Transient absorption kinetics of varying concentrations of [ReC₈argNO₂]⁺ in 9.6 µM iNOS_oxy (λ_ex = 355, λ_obs = 443 nm, [ReC₈argNO₂]⁺:iNOS_oxy: magenta, 0:1; blue, 1:1, green, 2:1; cyan, 3:1; red, 4:1). The negative spike is due to scattered laser light. Inset: Transient difference spectra recorded at 1.5 (circles), 2.5 (triangles), and 3.5 µs (diamonds) after excitation ([ReC₈argNO₂]⁺: iNOS_oxy = 4:1).

Steady-state absorption spectra of iNOS_oxy (solid line, λ_max = 423 nm) as well as [ReC₈argNO₂]⁺-bound iNOS_oxy recorded before (dotted line, λ_max = 390 nm) and after (open circles, λ_max = 445 nm) excitation are shown in Figure 7 (inset is the difference spectrum). After laser excitation, there is an intensity decrease in the 390 – 420 nm region and a slight increase near 445 nm, attributable to the disappearance of five-coordinate Fe(III) and appearance of Fe(II)-iNOS_oxy. The Fe(II) species persists for hours before reoxidation occurs, with return to the Fe(III) resting state.

Figure 7.

Absorption spectra of iNOS_oxy (solid line), [ReC₈argNO₂]⁺ bound iNOS_oxy before (dashed line) and after (open circles) excitation. The difference spectrum is shown in the inset (λ_{min =} 423 nm; λ_{max =} 445 nm).

We can only speculate on the mechanism of Fe(II) formation in [ReC₈argNO₂]⁺:iNOS_oxy. A first step could be reductive quenching of *[ReC₈argNO₂]⁺ by a nearby tryptophan residue (Trp⁴⁹⁰ or Trp⁸⁴), generating Re(0) and a Trp radical cation.
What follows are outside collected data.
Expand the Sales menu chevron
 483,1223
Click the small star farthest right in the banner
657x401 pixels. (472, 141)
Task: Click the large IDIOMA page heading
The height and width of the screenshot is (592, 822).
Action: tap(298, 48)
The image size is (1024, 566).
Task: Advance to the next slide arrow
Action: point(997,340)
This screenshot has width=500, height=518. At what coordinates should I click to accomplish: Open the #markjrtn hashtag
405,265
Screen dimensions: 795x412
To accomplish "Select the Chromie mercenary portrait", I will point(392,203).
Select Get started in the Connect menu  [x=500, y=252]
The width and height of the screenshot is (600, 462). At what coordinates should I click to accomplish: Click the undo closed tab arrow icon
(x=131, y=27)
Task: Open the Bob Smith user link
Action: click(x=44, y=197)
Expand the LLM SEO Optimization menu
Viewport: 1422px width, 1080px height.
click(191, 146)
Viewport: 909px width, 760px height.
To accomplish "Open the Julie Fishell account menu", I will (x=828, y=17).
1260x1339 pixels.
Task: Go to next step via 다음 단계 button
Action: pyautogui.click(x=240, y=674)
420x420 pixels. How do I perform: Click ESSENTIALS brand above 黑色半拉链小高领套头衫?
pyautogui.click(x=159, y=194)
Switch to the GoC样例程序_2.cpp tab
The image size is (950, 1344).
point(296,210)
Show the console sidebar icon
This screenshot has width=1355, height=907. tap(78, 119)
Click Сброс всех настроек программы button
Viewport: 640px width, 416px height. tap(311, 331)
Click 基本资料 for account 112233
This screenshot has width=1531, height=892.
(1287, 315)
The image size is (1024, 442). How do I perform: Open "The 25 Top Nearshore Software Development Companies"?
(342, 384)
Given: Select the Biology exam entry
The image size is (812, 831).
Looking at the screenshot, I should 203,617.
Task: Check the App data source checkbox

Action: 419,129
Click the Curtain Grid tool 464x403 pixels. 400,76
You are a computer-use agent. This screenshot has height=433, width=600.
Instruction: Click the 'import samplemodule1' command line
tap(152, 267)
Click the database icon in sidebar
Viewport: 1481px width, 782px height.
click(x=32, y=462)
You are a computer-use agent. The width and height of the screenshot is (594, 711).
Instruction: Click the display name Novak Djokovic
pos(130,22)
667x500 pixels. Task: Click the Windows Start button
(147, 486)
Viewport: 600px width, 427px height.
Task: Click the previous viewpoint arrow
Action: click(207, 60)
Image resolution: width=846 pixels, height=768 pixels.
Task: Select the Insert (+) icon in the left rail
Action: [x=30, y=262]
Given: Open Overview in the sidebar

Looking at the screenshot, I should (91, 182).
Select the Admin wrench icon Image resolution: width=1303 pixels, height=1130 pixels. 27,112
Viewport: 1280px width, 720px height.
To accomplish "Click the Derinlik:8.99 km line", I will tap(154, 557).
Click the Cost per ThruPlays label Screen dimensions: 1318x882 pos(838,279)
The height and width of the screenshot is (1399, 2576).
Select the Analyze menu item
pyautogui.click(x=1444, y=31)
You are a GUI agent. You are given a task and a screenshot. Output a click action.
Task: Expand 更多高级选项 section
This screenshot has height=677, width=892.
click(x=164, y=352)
Direct, coupling-limited electron tunneling from Re(0) to Fe(III) (~20 Å) could proceed on the microsecond timescale.^28,29 More complex redox chemistry, possibly involving Trp^+• oxidation of one of the three tyrosines (Tyr⁴⁸³, Tyr⁴⁸⁴, Tyr⁴⁸⁵) near the heme (Figure 3), also may occur.⁹ Experiments with selected mutants are planned to test these mechanistic proposals.